En el filme “En nombre del amor” hay mucha ridiculez y falta de talento. El argumento se podría repetir de memoria.
Los best sellers románticos de Nicholas Sparks llevados a la pantalla grande ya constituyen una especie de género aparte. La intención de En nombre del amor es clara: fomentar el traspaso y la reproducción del habitus de la clase social a la que está dirigida (si papá es médico, el hijo también tiene que serlo).
La película cuenta la historia de dos jóvenes que viven solos en casas de campo, ubicadas en la zona del Sur de Carolina, a la orilla del mar.
Travis Parker (Benjamin Walker) es un médico veterinario que vive la vida como un bon vivant. Trabaja con su padre, quien también es veterinario, y en sus tiempos libres sale con amigos y amigas (todos de una belleza inverosímil) a pasear en lancha. Lo que Travis no sabe es que tiene una nueva vecina de la que se va a enamorar al toque: Gabby (Teresa Palmer), una asistente pediátrica y estudiante de medicina que vive con su perra.
Una noche, Travis se encuentra afuera de su casa escuchando música y Gabby sale a pedirle que baje el volumen porque está estudiando. Lo que sigue ya lo conocen de memoria. Hay un tercero (el novio de Gabby), hay cenas románticas, diálogos vergonzantes, perros que llevan cartas (como si fueran palomas mensajeras), personajes que desaparecen como por arte de magia y luego vuelven a aparecer (la novia de Travis, por ejemplo).

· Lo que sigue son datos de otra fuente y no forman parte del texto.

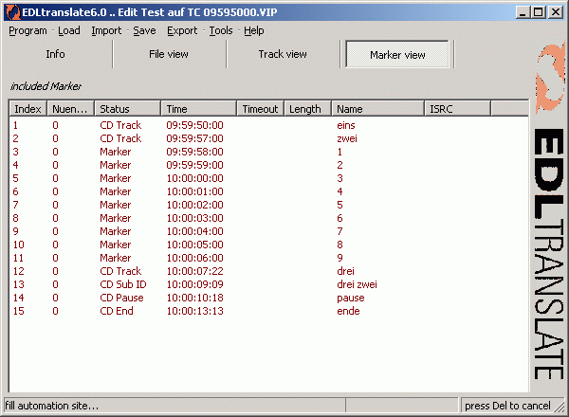Image resolution: width=569 pixels, height=417 pixels.
Task: Open the Export menu
Action: point(182,30)
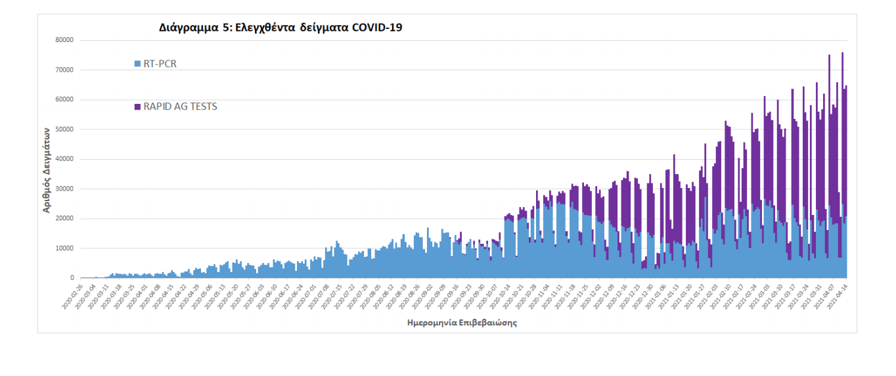The width and height of the screenshot is (896, 376).
Task: Click the blue RT-PCR legend swatch
Action: tap(137, 64)
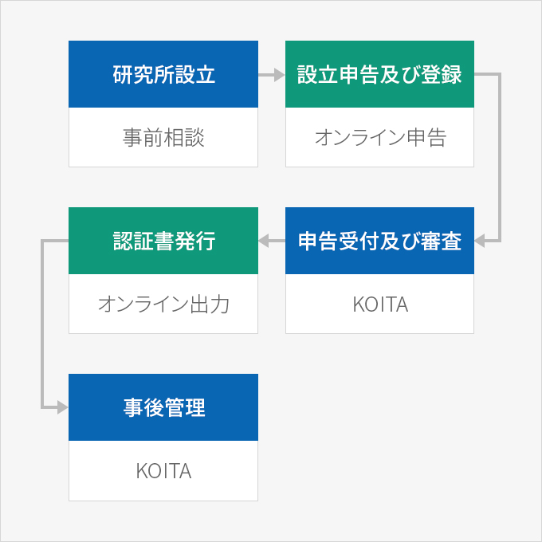Click the text 研究所設立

En el filme hay mucha ridiculez y falta de talento (los perros actúan mejor que los actores). La música entra siempre a destiempo, como si al realizador le resultase imposible pensar la imagen y el sonido como dos elementos con funciones propias pero a la vez complementarias.
La puesta en escena es de revista religiosa, de esas que nos alertan del apocalipsis y a cambio nos venden un mundo en familia, feliz, rodeado de hijos y sonrisas resplandecientes. Todo está dotado de un tono coelhista, de autoayuda, como si se pretendiera dar lecciones de vida.